A sign of the strain came from reports Goldman would begin cutting thousands of jobs across the firm from Wednesday as it prepares for a tough economic environment. read more
In Asia, Beijing has now opened borders that had been virtually closed since the start of the COVID-19 pandemic, allowing an increase in traffic across the nation. read more
Bank of America analyst Winnie Wu expects China’s economy, the second largest economy in the world, to benefit from a cyclical recovery in 2023 and expects market upside from both multiple expansion and 10% EPS growth.
Sentiment on Wall Street was boosted last week by a benign mix of solid US wage growth and lower wage growth, combined with a sharp drop in service sector activity. The market reduced bets on rate hikes by the Federal Reserve.
Fed fund futures now imply around a 25% chance of a half-point increase in February, down from around 50% a month ago.
That will make investors extremely sensitive to anything Fed Chair Jerome Powell might say at a central bank conference in Stockholm on Tuesday.
It also adds to the importance of Thursday’s US consumer price index (CPI) data, which is forecast to show annual inflation slowing to a 15-month low of 6.5% and the core interest rate falling to 5.7%.
“We at NatWest have lower than consensus CPI forecasts and if correct that is likely to strengthen market prices at 25bps vs 50bps,” NatWest Markets analyst John Briggs said.
“In context, it should still be seen as a Fed that is still likely to hike a few more times and then keep rates high until inflation’s fall is assured – for us that means a funds rate of 5-5.25%.”
Friday’s mixed data had already seen US 10-year yields fall a steep 15 basis points to 3.57%, while dragging the US dollar down across the board.
By early Monday, the euro was holding steady at $1.0673, having bounced from a low of $1.0482 on Friday. The dollar fell to 131.48 yen, off last week’s peak of 134.78, while the index was flat at 103.600.
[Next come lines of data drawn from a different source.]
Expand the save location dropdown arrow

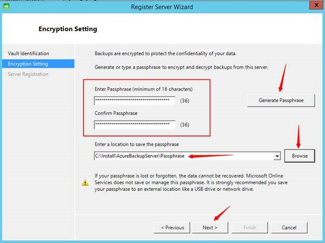[x=277, y=156]
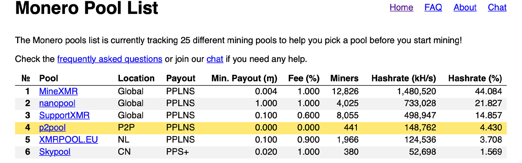The width and height of the screenshot is (522, 163).
Task: Click the Monero Pool List heading
Action: click(86, 8)
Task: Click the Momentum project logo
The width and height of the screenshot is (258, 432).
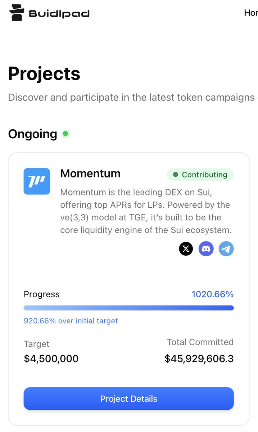Action: point(37,181)
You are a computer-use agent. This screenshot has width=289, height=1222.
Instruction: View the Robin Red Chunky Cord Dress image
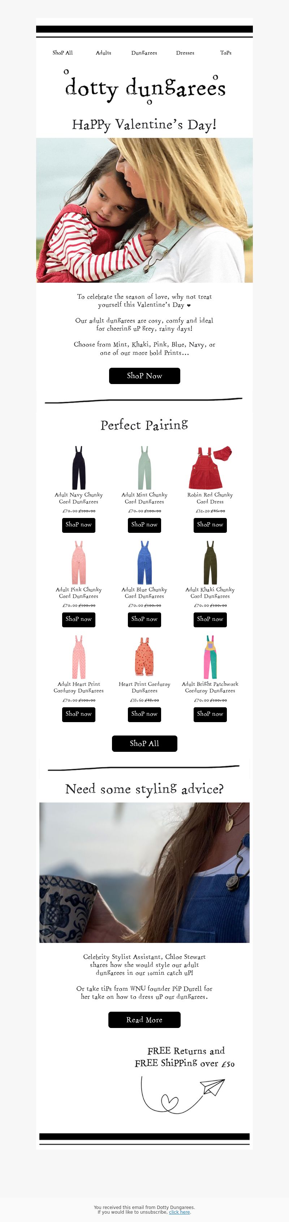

The Brazilian real had yet to trade after hundreds of supporters of far-right former president Jair Bolsonaro were arrested after invading the country’s congress, presidential palace and supreme court. read more
The fall in the dollar and yields were a boon for gold, lifting it to an eight-month high around $1,877 an ounce.
Oil prices were steadier, after falling about 8% last week on concerns about demand.
Brent jumped 80 cents to $79.37 a barrel, while US crude rose 78 cents to $74.55 a barrel.